__What to work on__. Exactly the lines from the one holding "Select the Purebred: 99.2% statistic" through the last line of the listing below must appear in the answer, and no pictures.

* * * *

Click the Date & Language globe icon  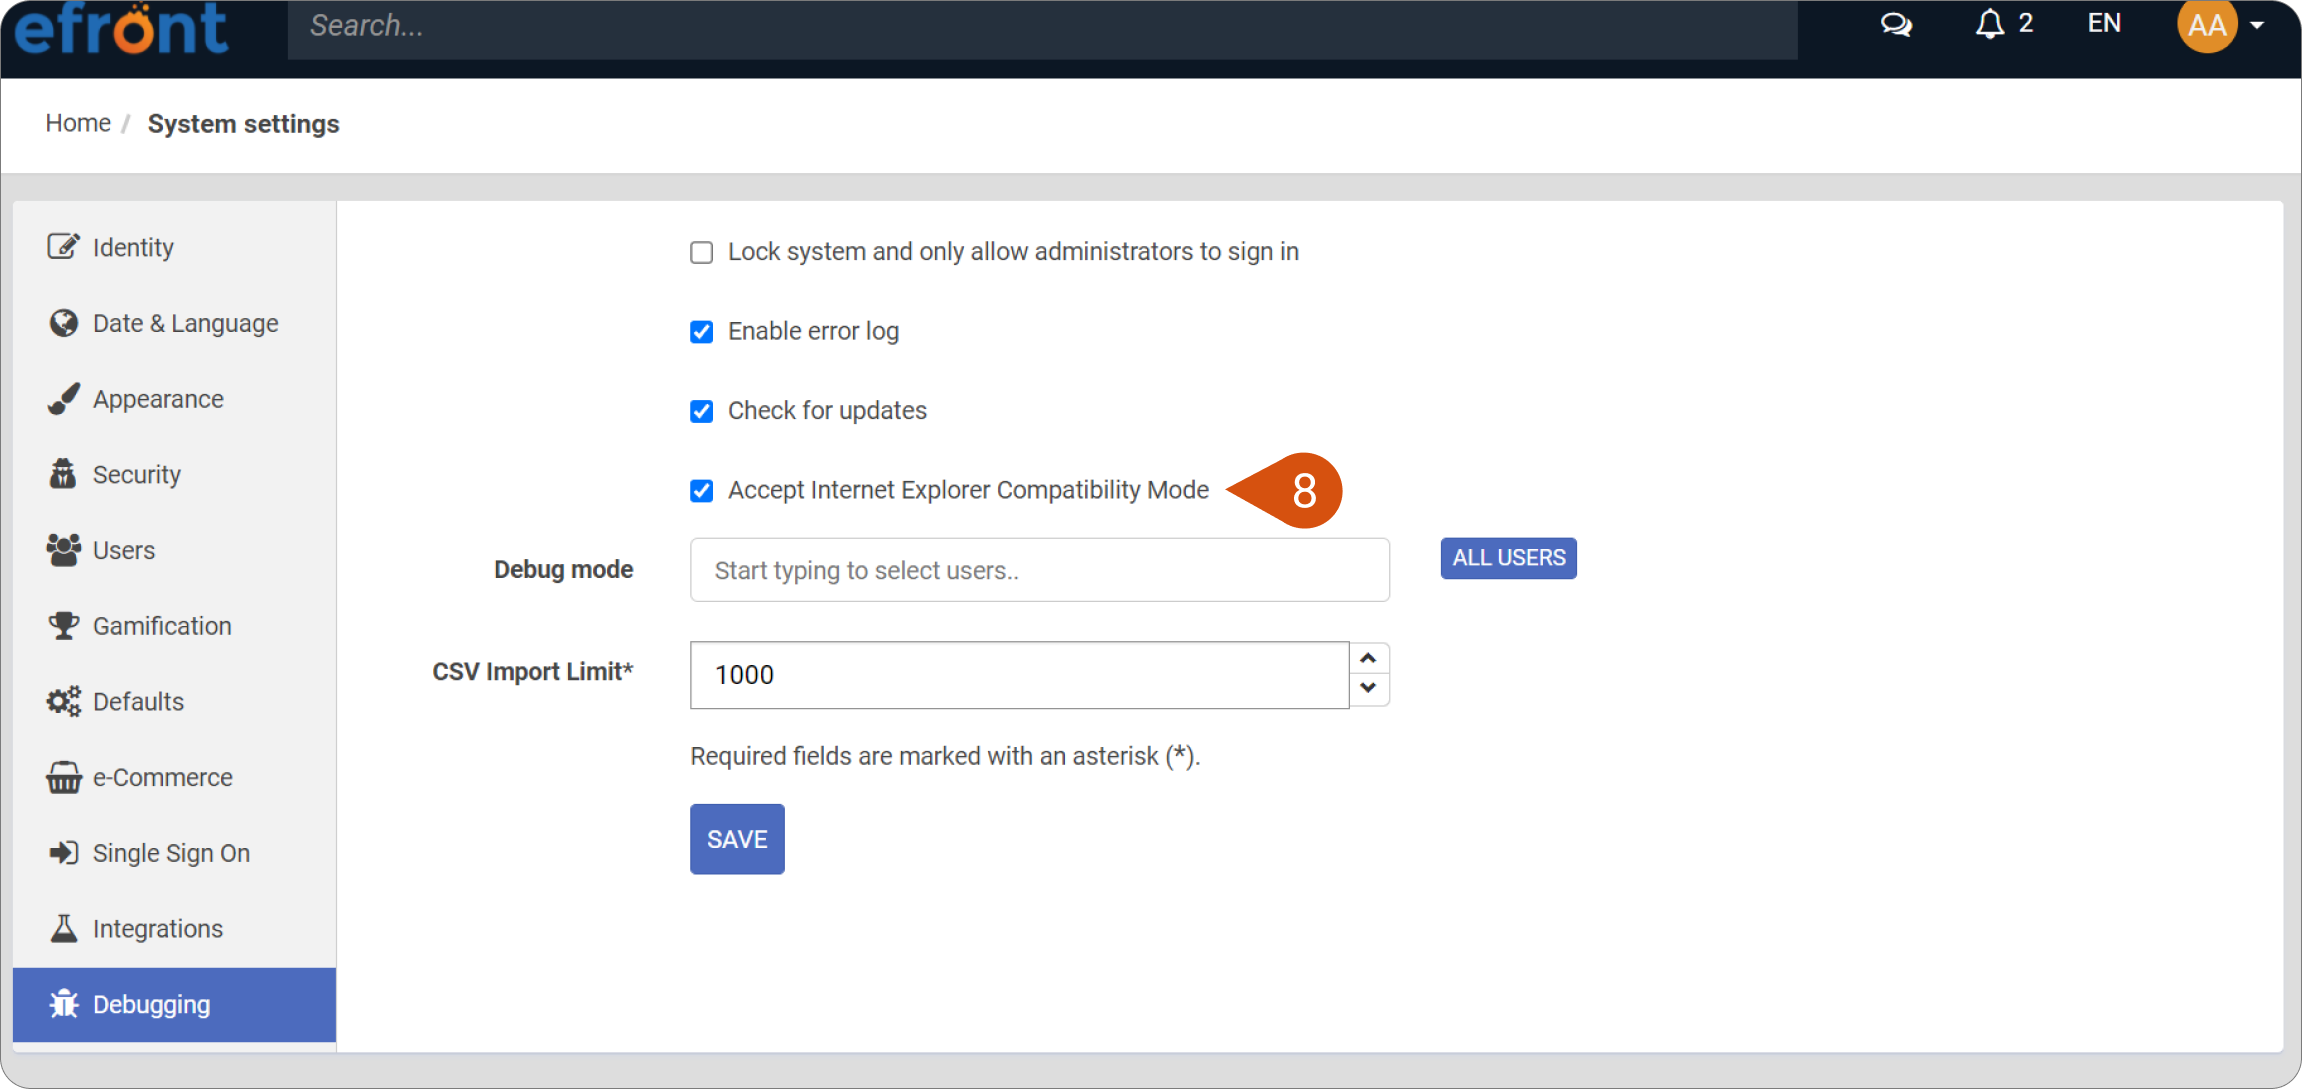(x=63, y=323)
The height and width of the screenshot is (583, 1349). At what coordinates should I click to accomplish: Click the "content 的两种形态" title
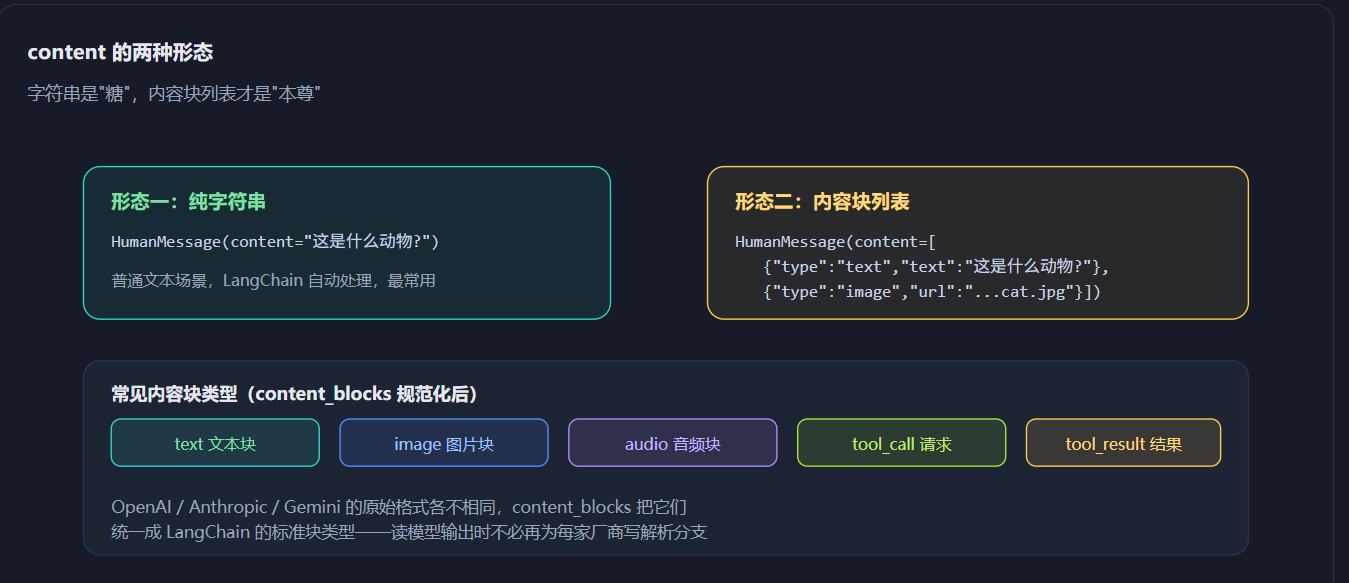pyautogui.click(x=120, y=53)
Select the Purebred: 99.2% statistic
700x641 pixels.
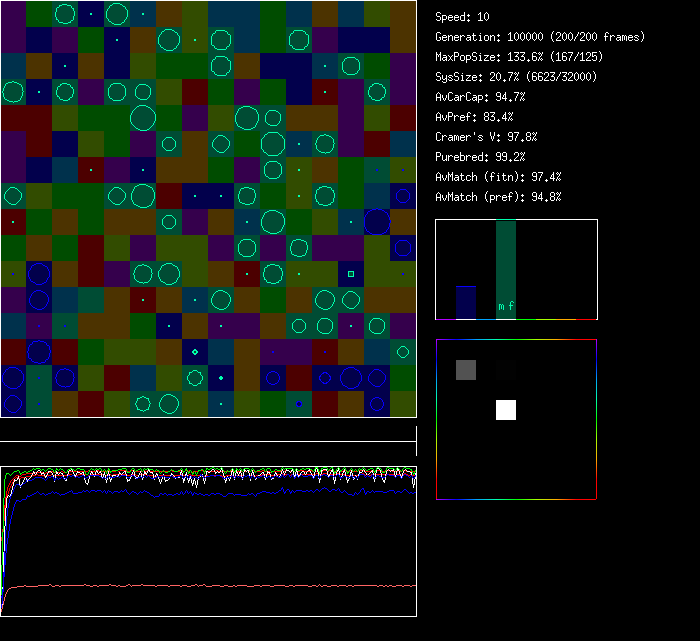coord(480,157)
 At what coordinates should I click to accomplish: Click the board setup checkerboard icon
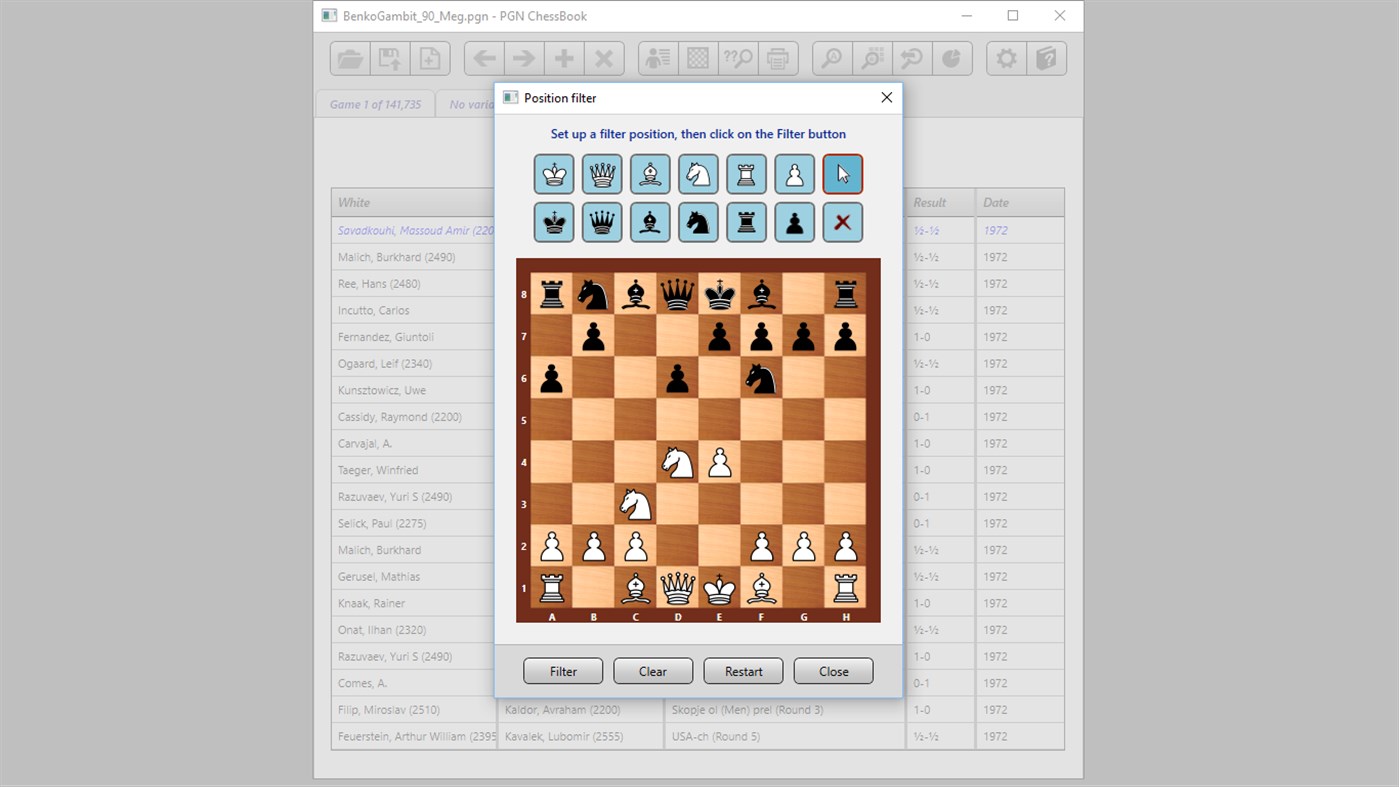coord(697,58)
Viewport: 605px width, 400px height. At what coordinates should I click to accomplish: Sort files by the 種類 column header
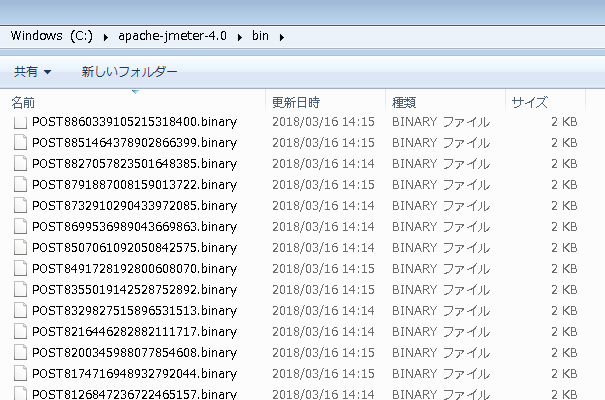[405, 102]
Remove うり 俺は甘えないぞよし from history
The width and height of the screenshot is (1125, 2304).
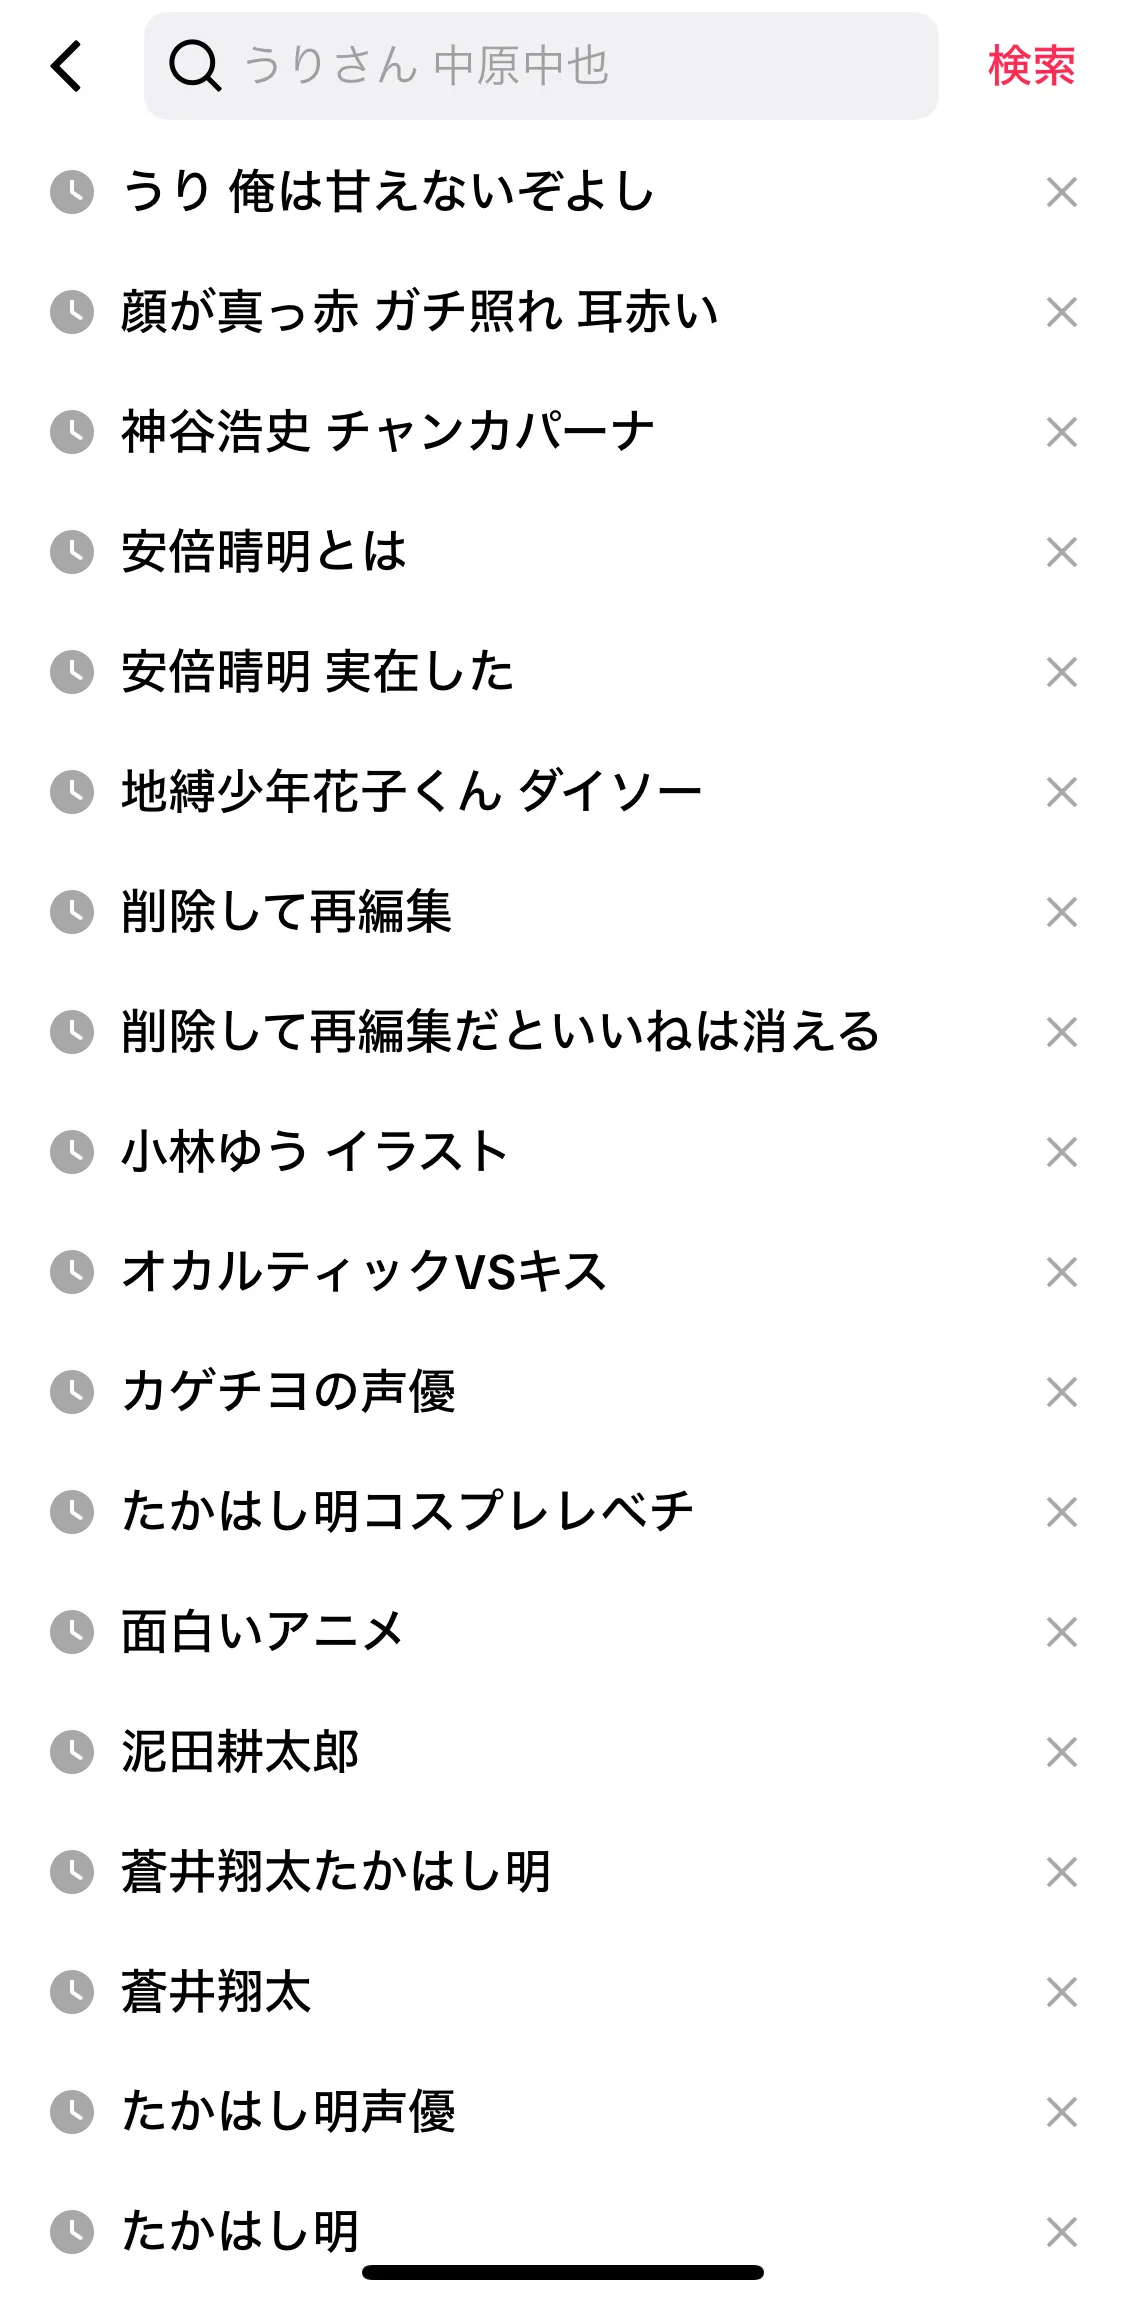[1061, 192]
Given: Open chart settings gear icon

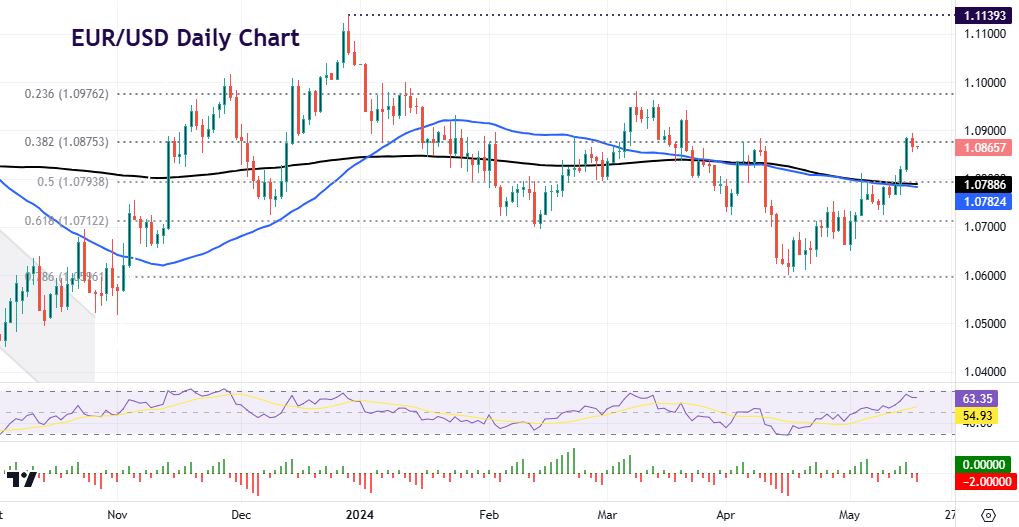Looking at the screenshot, I should pos(988,515).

* * * *

__Output for this task__.
Select the Purebred: 99.2% statistic
700x641 pixels.
coord(480,157)
 At what coordinates should I click to accomplish: Click the board setup checkerboard icon
coord(697,58)
Viewport: 605px width, 400px height. At what coordinates should I click to accomplish: Sort files by the 種類 column header
[405, 102]
Remove うり 俺は甘えないぞよし from history
The width and height of the screenshot is (1125, 2304).
[1061, 192]
Given: Open chart settings gear icon

Looking at the screenshot, I should pos(988,515).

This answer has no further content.